When something goes wrong in a classroom that no one is allowed to identify, a certain kind of silence descends. A student in the back row is silently aware of something that the teacher in the front of the room might not want her to know as she stares at an essay that has been returned to her with red marks all over it. Anyone who has ever sat through a lecture wondering if the authority figure at the chalkboard had actually done the reading will recognize this tension, which is currently manifesting in schools in a novel and genuinely peculiar way.
The panic in schools quickly spread after OpenAI released ChatGPT in November 2022. Instructors were concerned that students would use the tool to falsify essays. To stay ahead of the curve, some professors completely eliminated homework assignments in favor of oral exams and handwritten assignments. Emergency meetings were called by administrators. Emails were sent by parents. Nearly all of the discussion focused on students as the threat, teachers as the victims, and technology as the issue that needed to be resolved. The suspicion would eventually turn against them, something that no one seemed to foresee.
Perhaps something more private and intimate than a policy meeting was what made all the difference. After running a piece of writing through an AI detection tool, a student—a real adolescent, sitting somewhere with a laptop—didn’t receive the expected outcome. It wasn’t her text that was flagged. The person who had been grading her work throughout the semester owned it.
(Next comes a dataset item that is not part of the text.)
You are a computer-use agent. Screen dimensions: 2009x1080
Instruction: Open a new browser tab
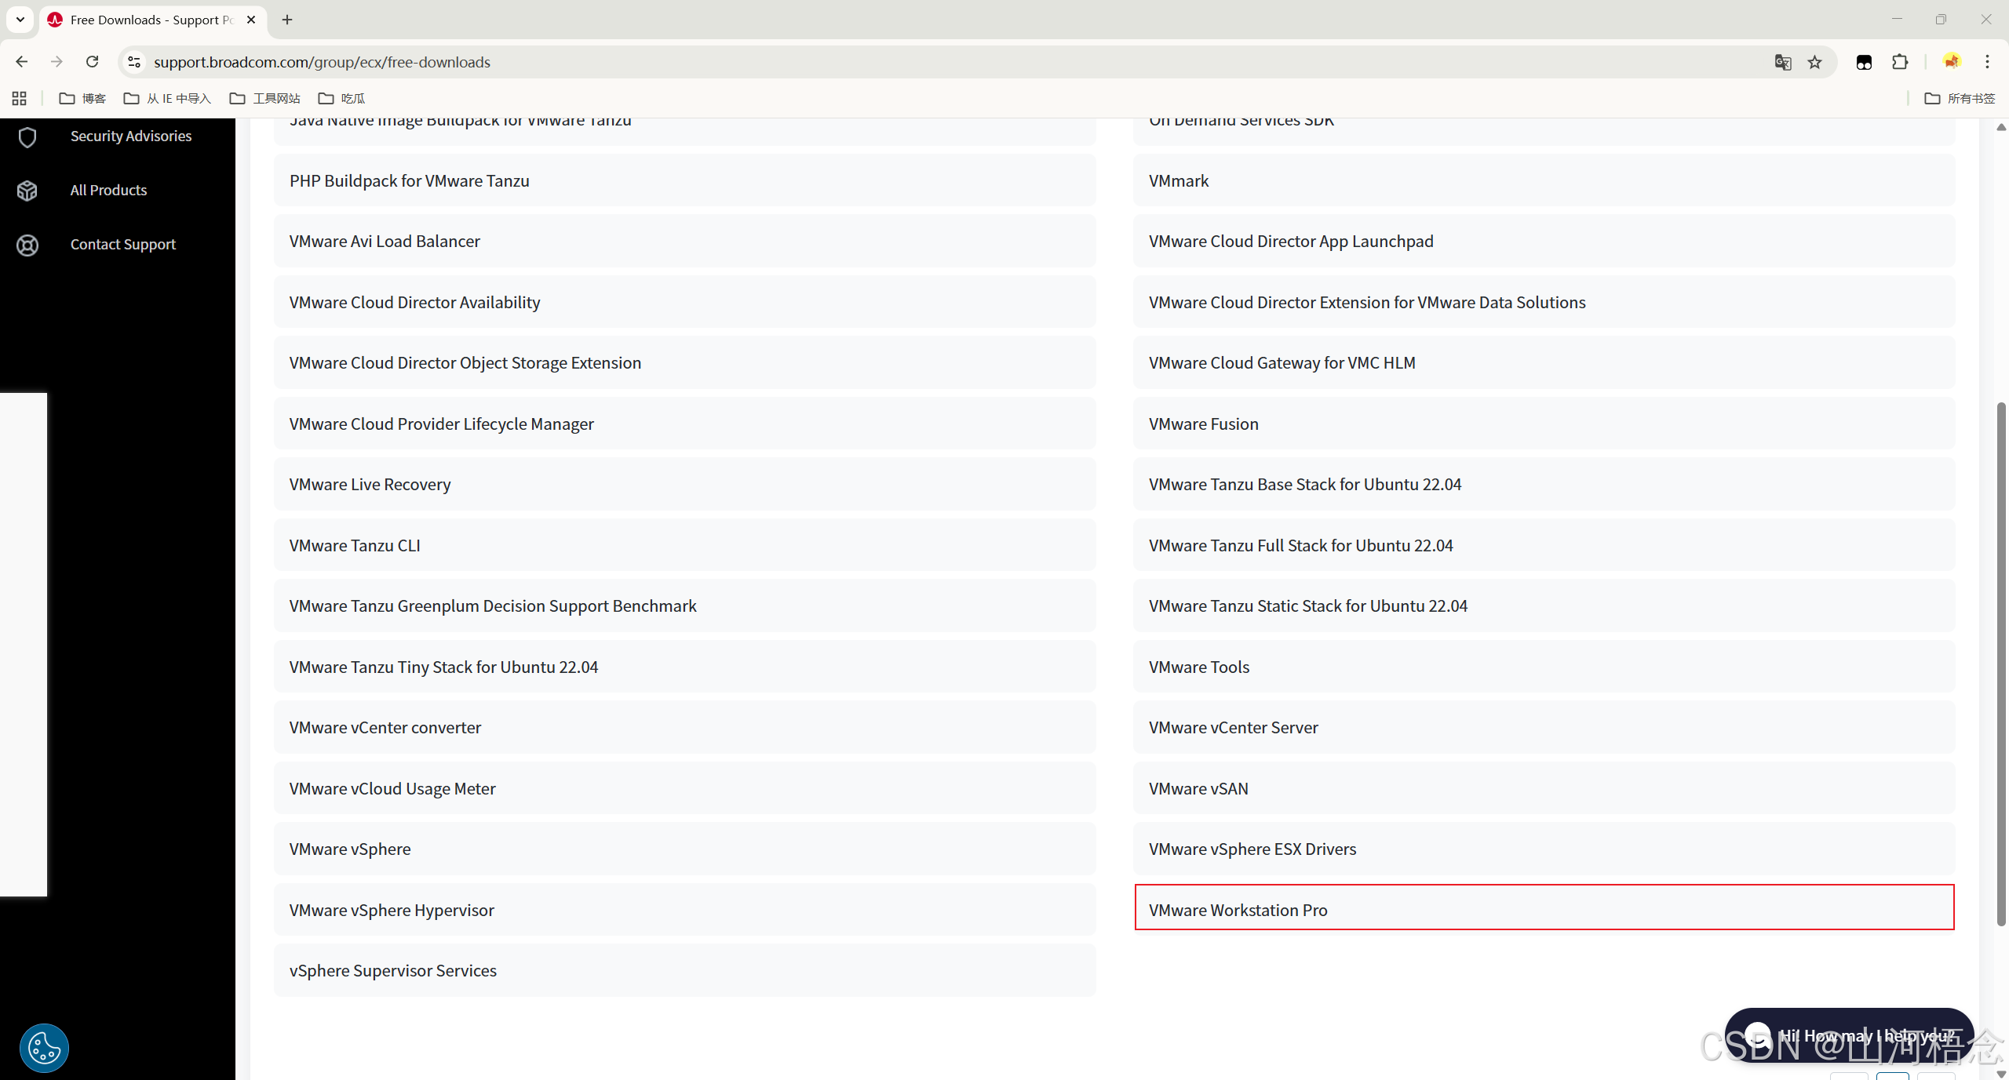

It’s difficult to ignore how extremely uncomfortable that must have been for everyone involved when observing that moment from the outside. Suddenly, a child with a tool that the adults hadn’t quite figured out was holding something that no one wanted her to.
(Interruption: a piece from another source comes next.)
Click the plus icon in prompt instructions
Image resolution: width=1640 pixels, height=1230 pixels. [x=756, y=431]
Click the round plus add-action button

Over the winter break, 22-year-old Princeton computer science and journalism student Edward Tian created GPTZero after observing AI-generated writing spreading in strange ways. His app gauges a piece of writing’s complexity as well as its sense of variation from sentence to sentence. Human writing has a tendency to flow erratically, with pauses and bursts as well as rhythmic changes that result from a real mind trying to figure something out. Prose written by AI tends to flatten. The longer you read it, the more bizarre the steady, almost pleasant clip becomes. Tian made it very clear that he wasn’t against AI, but he did want people to stop acting as though it didn’t exist.

More than 30,000 people had used GPTZero within a week of its launch. The volume caused it to crash. Tian’s inbox was inundated with correspondence from principals and teachers across the globe.
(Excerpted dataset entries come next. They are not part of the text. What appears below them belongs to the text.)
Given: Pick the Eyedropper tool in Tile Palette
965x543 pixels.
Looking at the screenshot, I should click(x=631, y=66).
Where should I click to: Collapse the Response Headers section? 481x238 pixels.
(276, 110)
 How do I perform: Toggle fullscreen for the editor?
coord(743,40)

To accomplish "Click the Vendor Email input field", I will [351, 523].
The fact that the tool operated in all directions was something that no one, probably not even Tian, had fully considered. A permission slip regarding who can be detected is not included with detection. When using GPTZero for an essay, a student is not limited to running her own work. There’s a feeling that the symmetry of it, rather than the cheating, is what the system was not designed to deal with.
One teacher, one student, or even one app isn’t really the focus of the deeper question. It’s about what happens when a new technology emerges and no one can agree on regulations quickly enough. Almost instinctively, schools in Seattle and New York City banned ChatGPT; Tian felt this was a defensive move that completely missed the mark. “It doesn’t make sense that we go into that future blindly,” he said to NPR. He was correct. As it happens, the blindness was never confined to one side of the desk.
How seriously schools choose to take the symmetry will likely determine whether this moment becomes a reckoning or merely an awkward footnote. Institutions’ interest in having that discussion is still unknown. However, the students are aware of how to use the tools that are currently available. It’s not changing.